**INPUT DATA:**
####
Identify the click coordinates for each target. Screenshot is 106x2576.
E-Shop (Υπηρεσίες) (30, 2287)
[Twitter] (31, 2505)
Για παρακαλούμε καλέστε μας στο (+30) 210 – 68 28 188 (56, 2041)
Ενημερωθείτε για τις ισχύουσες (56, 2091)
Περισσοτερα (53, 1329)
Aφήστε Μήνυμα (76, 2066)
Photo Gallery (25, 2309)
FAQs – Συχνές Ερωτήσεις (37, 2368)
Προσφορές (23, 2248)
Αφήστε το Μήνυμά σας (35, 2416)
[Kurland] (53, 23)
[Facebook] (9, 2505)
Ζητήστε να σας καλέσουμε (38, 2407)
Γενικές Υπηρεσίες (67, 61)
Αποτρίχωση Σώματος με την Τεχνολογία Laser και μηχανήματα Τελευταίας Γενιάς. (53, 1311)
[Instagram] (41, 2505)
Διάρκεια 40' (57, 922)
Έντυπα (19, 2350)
####
**EXERCISE OBJECTIVE:**
Each record above should be returned exactly as it appears.

**RESPONSE BELOW:**
Identify the click coordinates for each target. Screenshot is 106x2576.
E-Shop (Υπηρεσίες) (30, 2287)
[Twitter] (31, 2505)
Για παρακαλούμε καλέστε μας στο (+30) 210 – 68 28 188 (56, 2041)
Ενημερωθείτε για τις ισχύουσες (56, 2091)
Περισσοτερα (53, 1329)
Aφήστε Μήνυμα (76, 2066)
Photo Gallery (25, 2309)
FAQs – Συχνές Ερωτήσεις (37, 2368)
Προσφορές (23, 2248)
Αφήστε το Μήνυμά σας (35, 2416)
[Kurland] (53, 23)
[Facebook] (9, 2505)
Ζητήστε να σας καλέσουμε (38, 2407)
Γενικές Υπηρεσίες (67, 61)
Αποτρίχωση Σώματος με την Τεχνολογία Laser και μηχανήματα Τελευταίας Γενιάς. (53, 1311)
[Instagram] (41, 2505)
Διάρκεια 40' (57, 922)
Έντυπα (19, 2350)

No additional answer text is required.